Practice 1 — Project Structure

Every Terraform project should start with the same file structure. Not because Terraform requires it — it does not — but because every engineer who joins the project will immediately know where to look for anything.

Here is the structure every project should have from day one. Run these commands to create it:

mkdir my-project
cd my-project

# Core configuration files — one clear responsibility each
touch versions.tf    # Terraform version + provider requirements
touch variables.tf   # Input variable declarations
touch main.tf        # Resource blocks
touch outputs.tf     # Output value declarations
touch locals.tf      # Local values and computed expressions

# Environment-specific variable values — never committed if they contain secrets
touch terraform.tfvars

# Git hygiene — created immediately, before the first commit
touch .gitignore

Add the following to .gitignore — this file must exist before your first git add:

# Provider binaries — downloaded by terraform init, never committed
.terraform/

# State files — contain sensitive resource data, use remote state for teams
*.tfstate
*.tfstate.backup

# Saved plan files — binary format, regenerate as needed
*.tfplan

# Variable files that may contain secrets — commit only non-sensitive ones explicitly
*.auto.tfvars

# macOS noise
.DS_Store

# Editor directories
.idea/
.vscode/

What just happened?

  • The .gitignore must be created before the first commit. Once a file is tracked by Git, adding it to .gitignore does not remove it from history. A state file committed accidentally can expose sensitive resource data — connection strings, IPs, resource IDs — to anyone with repository access. Create .gitignore first, always.
  • locals.tf is a new file in this structure. Locals are computed values — transformations of variables or combinations of resource attributes — that you reference multiple times across your configuration. They avoid repetition and make complex expressions readable. Covered in depth in Section II.
  • *.auto.tfvars is gitignored but terraform.tfvars is not. Files ending in .auto.tfvars are typically used for environment-specific overrides that may contain secrets. The base terraform.tfvars file is committed when it contains only non-sensitive defaults — region, environment name, instance sizes.

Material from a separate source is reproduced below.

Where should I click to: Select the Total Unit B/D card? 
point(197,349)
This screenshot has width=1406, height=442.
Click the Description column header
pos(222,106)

Practice 2 — Naming Conventions

Consistent naming makes a Terraform project self-documenting. Six months from now, a resource named aws_instance.x tells you nothing. A resource named aws_instance.api_server tells you exactly what it is.

We are writing a variables.tf and locals.tf that demonstrate every naming rule. These files will be reused in the complete reference configuration at the end of the lesson.

New terms:

  • locals block — defines local values that are computed once and referenced by name throughout the configuration. Unlike variables, locals cannot be overridden from outside — they are internal to the configuration. Use them to avoid repeating the same expression in multiple places.
  • local.name — the syntax for referencing a local value. If you declare locals { name_prefix = "acme" }, you reference it as local.name_prefix — note singular local, not locals.
  • lower_snake_case — the standard naming convention for all Terraform identifiers: variable names, resource names, output names, local names. No camelCase, no PascalCase, no hyphens in identifier names. Hyphens appear inside string values — like tag values — not in HCL identifiers.

Add this to variables.tf:

# Every variable gets a description — no exceptions
# Descriptions appear in terraform plan output and generated documentation

variable "project_name" {
  description = "Short name for the project — used in all resource names and tags"
  type        = string
  default     = "acme"
}

variable "environment" {
  description = "Deployment environment — controls sizing and redundancy"
  type        = string
  default     = "dev"

  # Validation catches bad values before they reach the AWS API
  validation {
    condition     = contains(["dev", "staging", "prod"], var.environment)
    error_message = "environment must be dev, staging, or prod."
  }
}

variable "region" {
  description = "AWS region for all resources in this configuration"
  type        = string
  default     = "us-east-1"
}

variable "instance_type" {
  description = "EC2 instance size — use t2.micro for dev, t3.medium for prod"
  type        = string
  default     = "t2.micro"
}

Now create locals.tf. Locals centralise repeated expressions so you never duplicate them:

locals {
  # name_prefix is used in every resource name and tag
  # Centralising it here means changing the prefix updates everything at once
  name_prefix = "${var.project_name}-${var.environment}"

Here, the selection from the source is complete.